While those solutions have been discussed publicly in previous weeks, they risk being seen as either tinkering around the edges or violating European Union law that bans monetary financing.
Convincing the Governing Council that some or all of those tweaks to QE rules may be needed, might be complicated. Some members advocate delaying the decision until next month, people familiar with the matter said in late November.
Negotiating a broad-based agreement that significantly more stimulus is warranted could be even more difficult, particularly if the chief risks are seen as political.
The U.K.’s vote to leave the EU, Donald Trump’s victory in the U.S. presidential election, Italy’s rejection of constitutional reform in a referendum that brought down the prime minister, and looming elections in the Netherlands, Germany and France have all been cited as reason to fret about the economic outlook.
“The idea that central banks can fight the sources of financial and sovereign-debt crises, globalization fears or increasing populism with cheap money is dangerous,” Bundesbank President Jens Weidmann said in a speech on Monday. “If the central bank continuously steps into the breach of politics or even tries to influence democratic processes, that would result in a politicization endangering its independence.”
One compromise could be to extend QE but cut the pace of monthly purchases. Draghi hinted at the option in an interview with Spanish newspaper El Pais, when he said the ECB can provide appropriate support “by different combinations of instruments, for instance the amount of monthly purchases or the length of time over which they take place.”
Given the level of anticipation, that may be a hard message to get across.
“There are always risks with these meetings that things don’t go as expected,” said Joerg Kraemer, chief economist at Commerzbank in Frankfurt. “Setting a lower purchase volume could give the impression of the beginning of the end. Amid so much market volatility and the aftermath of the Italian referendum, I doubt the ECB would want to send that kind of signal.”
Kraemer’s comments reflect another risk -- that by repeatedly saying the euro-area recovery is reliant on continued monetary stimulus, Draghi and his closest colleagues have already raised expectations too high.
It wouldn’t be the first time. Prior to the December 2015 meeting, Draghi said in a speech that officials would “do what we must to raise inflation as quickly as possible,” just as ECB chief economist Peter Praet warned that the institution’s credibility would be damaged if its policies didn’t start showing effects.
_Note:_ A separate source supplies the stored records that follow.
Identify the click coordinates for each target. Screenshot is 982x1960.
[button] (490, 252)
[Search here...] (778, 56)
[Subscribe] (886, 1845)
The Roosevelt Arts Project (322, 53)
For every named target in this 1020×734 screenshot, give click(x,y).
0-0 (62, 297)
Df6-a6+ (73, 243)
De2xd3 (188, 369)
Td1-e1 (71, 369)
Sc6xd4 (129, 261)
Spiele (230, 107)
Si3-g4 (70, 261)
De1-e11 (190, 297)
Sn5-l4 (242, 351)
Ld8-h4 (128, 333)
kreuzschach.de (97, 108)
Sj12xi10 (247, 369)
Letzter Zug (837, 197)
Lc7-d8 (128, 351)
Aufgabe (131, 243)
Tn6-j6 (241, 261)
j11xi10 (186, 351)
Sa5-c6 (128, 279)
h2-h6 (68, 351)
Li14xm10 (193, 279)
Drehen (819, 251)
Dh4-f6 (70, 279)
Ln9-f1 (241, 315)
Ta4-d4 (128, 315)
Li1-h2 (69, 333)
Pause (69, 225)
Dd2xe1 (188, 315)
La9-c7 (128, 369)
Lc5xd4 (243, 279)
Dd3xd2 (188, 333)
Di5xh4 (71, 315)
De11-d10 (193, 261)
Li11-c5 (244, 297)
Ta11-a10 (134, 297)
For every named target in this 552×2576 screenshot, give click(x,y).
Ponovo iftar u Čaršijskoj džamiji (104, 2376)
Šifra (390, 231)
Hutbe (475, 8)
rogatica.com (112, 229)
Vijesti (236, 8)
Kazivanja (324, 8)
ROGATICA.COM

Investors read into that a larger scale of easing than was actually delivered, sending the euro up by the most in six years, and highlighting the difficulty in calibrating guidance to market participants who hang on the ECB chief’s every word.
Updated economic forecasts to be published on Thursday, including a first outlook for 2019, may suggest less stimulus is sufficient to carry the region through its fragile recovery and return inflation to just under 2 percent. Economic growth was driven by household and government consumption in the third quarter, Eurostat said Tuesday, confirming a previously reported 0.3 percent rate of expansion.
“We have quite good economic data and the ECB should spin on it -- they should sell it as what they have done had an impact,” said Anatoli Annenkov, senior economist at Societe Generale SA in London. “There is plenty of risk for a communication mistake.”